WHAT IS EXPECTED »
Print the passage of the Last.fm beta site post from "## Anorion (Oct" up to and including "answer that question.", reproducing it word for word.

DOCUMENT TEXT »
□ □ □ □ □

# The new Last.fm beta site



## Anorion (Oct 20, 2015)

So a question Im asked frequently, is why use Last.fm when YouTube can pretty much deliver all your music needs
you can play entire albums
it continues playing similar artists
so what is so special about Last.fm? This post is an attempt to answer that question. 

Last.fm used to be a music service with two tiers. The free tier tracked all your listens on a computer, pmp or mobile phone, a process known as scrobbling. Tracks, artists, albums were all tagged by the first wave of users. You could listen to radio stations based on artists or the tags, which could be anything, "zombie slaughter music", "sleeping music", "songs.pk*", "female vocalist", "awesome" are some examples, it didn't have to be a genre**.  The paid tier allowed playlists, as well as some advanced lab options, which spat out cool infographics, the best one I can remember was a tube map of your listening habits. This site was one of the pioneers of the concept of "API". The site also kept pretty much the closest watch on what music was being listened to... as against what music was being sold. There were trending artists, recommended artists, the geolocation pointed out concerts you needed to attend, and they published charts at the end of the year which were always a good summation of what had happened that year in music. The site has had a troubled history with India in the past few years, the subscription service which was available in India initially was withdrawn, and later re-introduced, and then taken away again from everywhere else as well. Anyway, all of this is gone now, the site has substantially changed. 
The scrobbling remains, and they have built a new site around the new listening habits. Their core service remains the same, a large database of everyone's listening habits, that everyone can use in any way they please. They have a brilliant API that is used by individuals to make cool infographics based on listening habits, to pretty much all the biggest companies in this space as well. Spotify, Google, Soundcloud, Deezer, Rdio, 8Tracks all plug into it. There is a scrobbler for mobile and computer platforms as well. It is not competing with anyone, it is platform agnostic, it is service agnostic, and all it is doing is listening to you. 

This is the entire listening history. You can dive into it from a random year, down to particular days.


Spoiler



*i.imgur.com/oMkdZWj.png


*i.imgur.com/hNKvcRC.jpg



If you play an album, the entire album plays back. If you play a song, the track plays back. A YouTube video is loaded in the corner of the screen for this playback. Some tracks and albums that are not available yet, don't have the play option. 


Spoiler



*i.imgur.com/ktQ3kgX.jpg

*i.imgur.com/4cSSdHq.jpg

*i.imgur.com/KVZiqXJ.jpg



And now the site is streamlined, it plugs into YouTube, plays what you want, and shows you all the data in an immediately useful manner. There is no file manager with albums sorted by genre and artist. There is no carousel of store purchased albums. You are presented with whatever you have listened to, when you have listened to, and you can simply play all or any of it. It is like you are suddenly given ownership of everything you listen to. Nice and Simple.

□ □ □ □ □

INFORMATION PROVIDED »

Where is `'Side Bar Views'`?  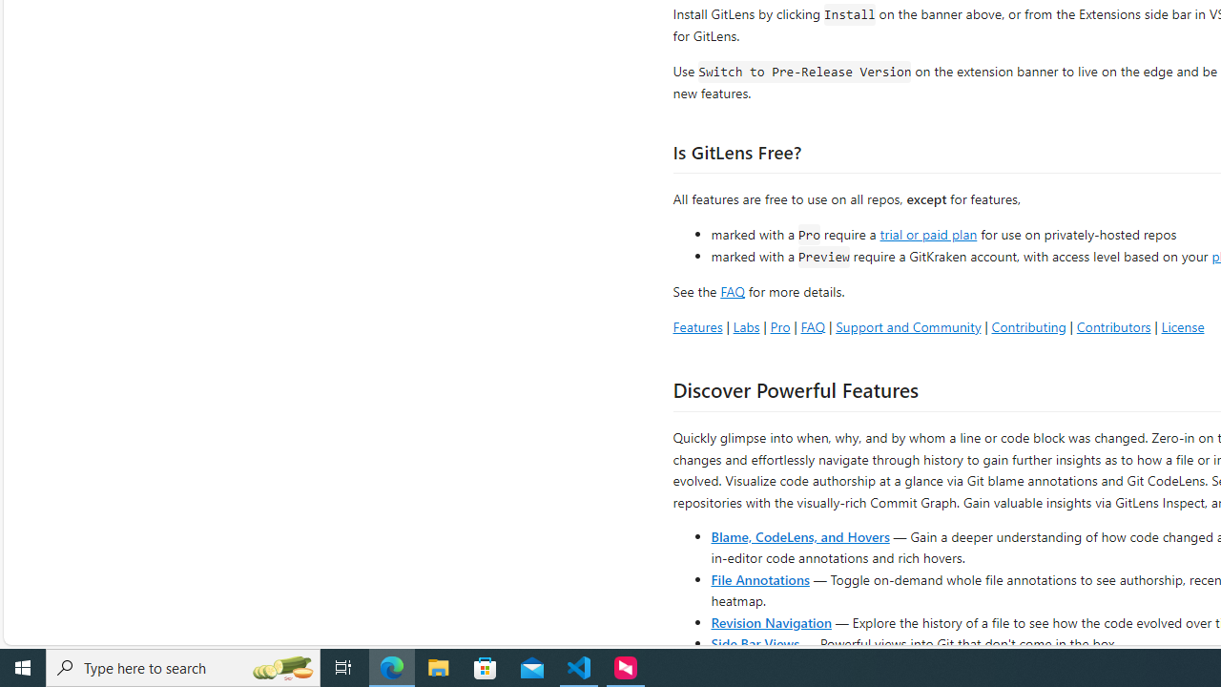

□ □ □ □ □

RESPONSE TO THE TASK »
## Anorion (Oct 20, 2015)

So a question Im asked frequently, is why use Last.fm when YouTube can pretty much deliver all your music needs
you can play entire albums
it continues playing similar artists
so what is so special about Last.fm? This post is an attempt to answer that question.